Abstract

The aim of the study was to identify the predictors of length of hospital stay in patients with acute COVID-19, based on the pathophysiological particularities of SARS. Materials and methods: The study was conducted from December 2020 to May 2021 on 103 randomized patients (59 men, mean age 62±13 years, body mass index 30.3±5.5 kg/m2 ) with moderate to severe acute COVID-19 infection who were hospitalized for emergency non-invasive oxygen therapy. Log-regression models were used to assess the suitability of some functional spirometric variables and/or SpO2/FiO2 surrogate oxygenation index to predict the duration of inpatient treatment from the day of the examination (≤ 7 vs. > 7 days).
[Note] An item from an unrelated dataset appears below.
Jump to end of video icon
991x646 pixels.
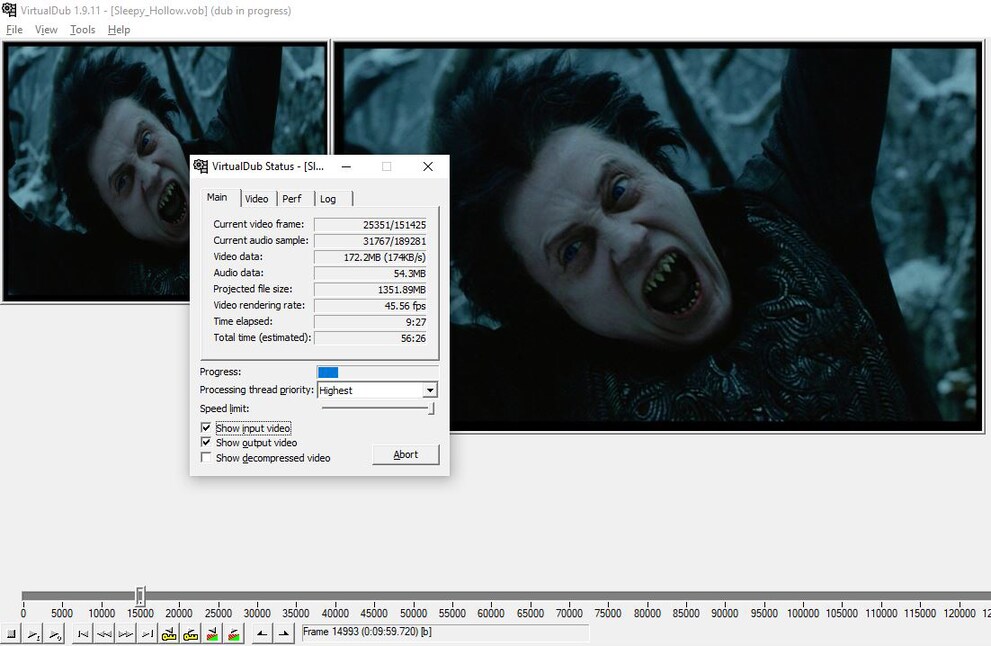(147, 633)
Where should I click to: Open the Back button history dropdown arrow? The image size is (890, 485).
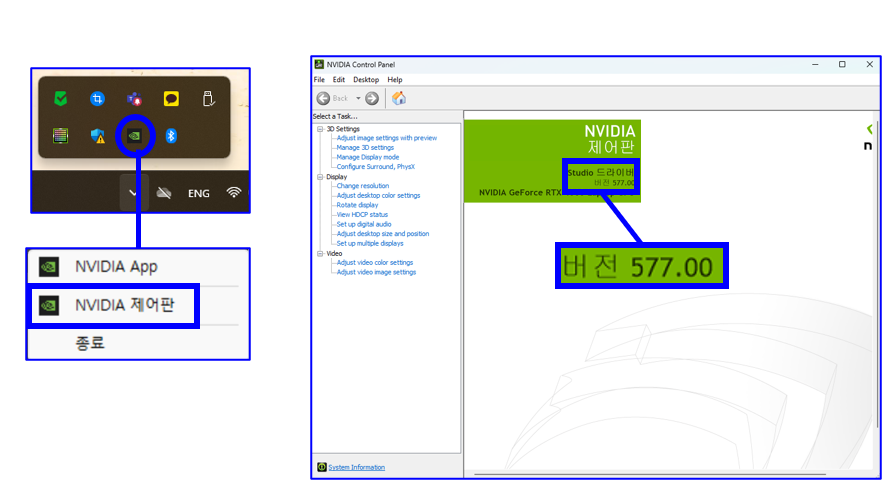click(x=358, y=98)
Results: The analysis of the receiver operating characteristic curves showed that the relative indicator of the “ventilatory reserve” (the ratio of maximum voluntary ventilation to minute ventilation at rest, VR= MVV / MV) has sufficient sensitivity (82%), specificity (69%) and the area under the curve (AUC=0.7), although the SpO2/FiO2 ratio has a better predictive capacity (78%, 84% and 0.8 accordingly). The model combining these two integral indicators of gas exchange and the respiratory muscles reserve showed the best sensitivity (89%), specificity (84%) and area under the curve (0.9). Conclusion: The proposed model for determining of the hypoxia vector by assessing the severity of ventilation-perfusion dissociation with indicators of oxygenation and ventilation showed that the MVV/MV ratio and SpO2/FiO2 ratio can be used alone and especially in combination, as effective outcome predictors of the acute phase of the infectious process caused by SARS-CoV-2.